During the golden age of safaris in the early twentieth century, one man set out to preserve Africa's great beasts. In this epic account of an extraordinary life lived during remarkable times, Jay Kirk follows the adventures of the brooding genius who revolutionized taxidermy and created the famed African Hall we visit today at New York's Museum of Natural History. The Gilded Age was drawing to a close, and with it came the realization that men may have hunted certain species into oblivion. Renowned taxidermist Carl Akeley joined the hunters rushing to Africa, where he risked death time and again as he stalked animals for his dioramas and hobnobbed with outsized personalities of the era such as Theodore Roosevelt and P.T. Barnum. In a tale of art, science, courage, and romance, Jay Kirk resurrects a legend and illuminates a fateful turning point when Americans had to decide whether to save nature, to destroy it, or to just stare at it under glass.
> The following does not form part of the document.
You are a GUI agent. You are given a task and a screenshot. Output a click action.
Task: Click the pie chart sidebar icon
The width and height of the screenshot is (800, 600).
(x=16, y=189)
"In painting Akeley's lifelong passion for preserving rare animals and tying it to modern-day conservation and environmental goals, Kirk brings together Victorian and modern ideas about nature and humankind in smart, sensitive ways."—The Boston Globe
"With novelistic details, Kirk's book re-creates the adventures of a brooding genius who went big-game hunting with Theodore Roosevelt and invented a new camera that revolutionized photography and film."—USA Today
"With a scholar’s relish and a novelist’s narrative flair . . . Kirk conjures the life and exploits of early 20th century taxidermist Carl Akeley."—Mother Jones
"Kingdom Under Glass reminds me of Herzog’s Fitzcarraldo—a mesmerizing, true story of a magnificent obsession."—Sylvia Nasar, author of A Beautiful Mind
"One might say that an author who stumbles across the story of a man who wrestles a leopard to death, stuffs the first Jumbo for Barnum & Bailey, and perfects the art of mounting dead gorillas really can't go wrong. But Jay Kirk has created such a boisterously good-natured account of the life of the great taxidermist and conservationist Carl Akeley that a tale already well-nigh-incredible becomes in his hands just wonderfully sensational. This is a true gem of a book, well worthy of its extraordinary subject."—Simon Winchester, author of The Professor and the Madman and Atlantic: A Biography of the Ocean
"A jungle adventure story into the heart of Africa, at first, and then, what might seem like the campy world of taxidermy and those great museum dioramas but, ultimately, Jay Kirk is telling the story of the man who taught America how to see nature."—Jack Hitt, author of Off the Road
"Kirk skillfully illuminates an era that saw ‘a dawning of sensitivity to the plight of wildlife’ . . . The author shines in his reanimation of Africa’s inherent dangers as Akeley risked his life on safari battling ravenous leopards, charging elephants, five-hour hikes without rations and debilitating fevers—including the one that would take his life in 1926. The feral escapades of a creative wunderkind stitched together with novelistic zeal."—Kirkus Reviews
Jay Kirk's nonfiction has been published in Harper's, GQ, The New York Times Magazine, and The Nation. His work has been anthologized in Best American Crime Writing 2003 and 2004, and Best American Travel Writing 2009 (edited by Simon Winchester). He is a recipient of a 2005 Pew Fellowship in the Arts and is a MacDowell Fellow. He teaches in the Creative Writing Program at the University of Pennsylvania.